**WHAT IS BEING ASKED**
The response should consist of every line below, unchanged.

Stored items from a collection:

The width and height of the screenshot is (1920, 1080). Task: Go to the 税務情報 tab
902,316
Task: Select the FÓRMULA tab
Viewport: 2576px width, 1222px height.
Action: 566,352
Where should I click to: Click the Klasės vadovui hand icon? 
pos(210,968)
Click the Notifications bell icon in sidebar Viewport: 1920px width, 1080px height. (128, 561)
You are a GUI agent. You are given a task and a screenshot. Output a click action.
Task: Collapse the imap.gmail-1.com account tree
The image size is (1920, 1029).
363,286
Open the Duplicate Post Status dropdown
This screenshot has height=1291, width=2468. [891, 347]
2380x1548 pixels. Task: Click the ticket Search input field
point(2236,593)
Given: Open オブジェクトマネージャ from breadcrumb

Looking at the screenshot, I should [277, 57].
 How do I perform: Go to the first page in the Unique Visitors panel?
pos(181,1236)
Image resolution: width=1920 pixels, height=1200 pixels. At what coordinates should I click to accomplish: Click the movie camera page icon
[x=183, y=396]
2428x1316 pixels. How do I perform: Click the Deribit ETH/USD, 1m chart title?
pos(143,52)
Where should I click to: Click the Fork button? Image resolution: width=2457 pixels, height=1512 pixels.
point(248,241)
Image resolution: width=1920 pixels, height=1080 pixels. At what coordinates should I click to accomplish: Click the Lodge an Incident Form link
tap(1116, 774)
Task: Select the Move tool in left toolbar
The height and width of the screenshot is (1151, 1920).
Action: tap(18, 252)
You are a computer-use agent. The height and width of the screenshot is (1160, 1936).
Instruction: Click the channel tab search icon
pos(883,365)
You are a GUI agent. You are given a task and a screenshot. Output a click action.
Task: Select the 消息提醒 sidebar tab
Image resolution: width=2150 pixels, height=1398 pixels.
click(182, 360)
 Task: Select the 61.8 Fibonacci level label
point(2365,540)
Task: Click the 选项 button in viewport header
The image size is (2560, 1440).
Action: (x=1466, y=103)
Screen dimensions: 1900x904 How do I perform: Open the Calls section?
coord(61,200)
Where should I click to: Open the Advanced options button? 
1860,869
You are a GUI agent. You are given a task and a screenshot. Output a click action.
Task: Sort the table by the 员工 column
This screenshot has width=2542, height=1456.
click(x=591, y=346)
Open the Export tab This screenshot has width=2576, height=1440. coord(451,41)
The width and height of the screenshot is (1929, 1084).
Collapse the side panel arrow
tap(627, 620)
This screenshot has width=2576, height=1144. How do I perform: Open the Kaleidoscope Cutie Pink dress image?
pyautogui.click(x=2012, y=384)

**THE COMPLETED TASK**
The width and height of the screenshot is (1920, 1080). Task: Go to the 税務情報 tab
902,316
Task: Select the FÓRMULA tab
Viewport: 2576px width, 1222px height.
Action: 566,352
Where should I click to: Click the Klasės vadovui hand icon? 
pos(210,968)
Click the Notifications bell icon in sidebar Viewport: 1920px width, 1080px height. (128, 561)
You are a GUI agent. You are given a task and a screenshot. Output a click action.
Task: Collapse the imap.gmail-1.com account tree
The image size is (1920, 1029).
363,286
Open the Duplicate Post Status dropdown
This screenshot has height=1291, width=2468. [891, 347]
2380x1548 pixels. Task: Click the ticket Search input field
point(2236,593)
Given: Open オブジェクトマネージャ from breadcrumb

Looking at the screenshot, I should [277, 57].
 How do I perform: Go to the first page in the Unique Visitors panel?
pos(181,1236)
Image resolution: width=1920 pixels, height=1200 pixels. At what coordinates should I click to accomplish: Click the movie camera page icon
[x=183, y=396]
2428x1316 pixels. How do I perform: Click the Deribit ETH/USD, 1m chart title?
pos(143,52)
Where should I click to: Click the Fork button? Image resolution: width=2457 pixels, height=1512 pixels.
point(248,241)
Image resolution: width=1920 pixels, height=1080 pixels. At what coordinates should I click to accomplish: Click the Lodge an Incident Form link
tap(1116, 774)
Task: Select the Move tool in left toolbar
The height and width of the screenshot is (1151, 1920).
Action: tap(18, 252)
You are a computer-use agent. The height and width of the screenshot is (1160, 1936).
Instruction: Click the channel tab search icon
pos(883,365)
You are a GUI agent. You are given a task and a screenshot. Output a click action.
Task: Select the 消息提醒 sidebar tab
Image resolution: width=2150 pixels, height=1398 pixels.
click(182, 360)
 Task: Select the 61.8 Fibonacci level label
point(2365,540)
Task: Click the 选项 button in viewport header
The image size is (2560, 1440).
Action: (x=1466, y=103)
Screen dimensions: 1900x904 How do I perform: Open the Calls section?
coord(61,200)
Where should I click to: Open the Advanced options button? 
1860,869
You are a GUI agent. You are given a task and a screenshot. Output a click action.
Task: Sort the table by the 员工 column
This screenshot has width=2542, height=1456.
click(x=591, y=346)
Open the Export tab This screenshot has width=2576, height=1440. coord(451,41)
The width and height of the screenshot is (1929, 1084).
Collapse the side panel arrow
tap(627, 620)
This screenshot has width=2576, height=1144. How do I perform: Open the Kaleidoscope Cutie Pink dress image?
pyautogui.click(x=2012, y=384)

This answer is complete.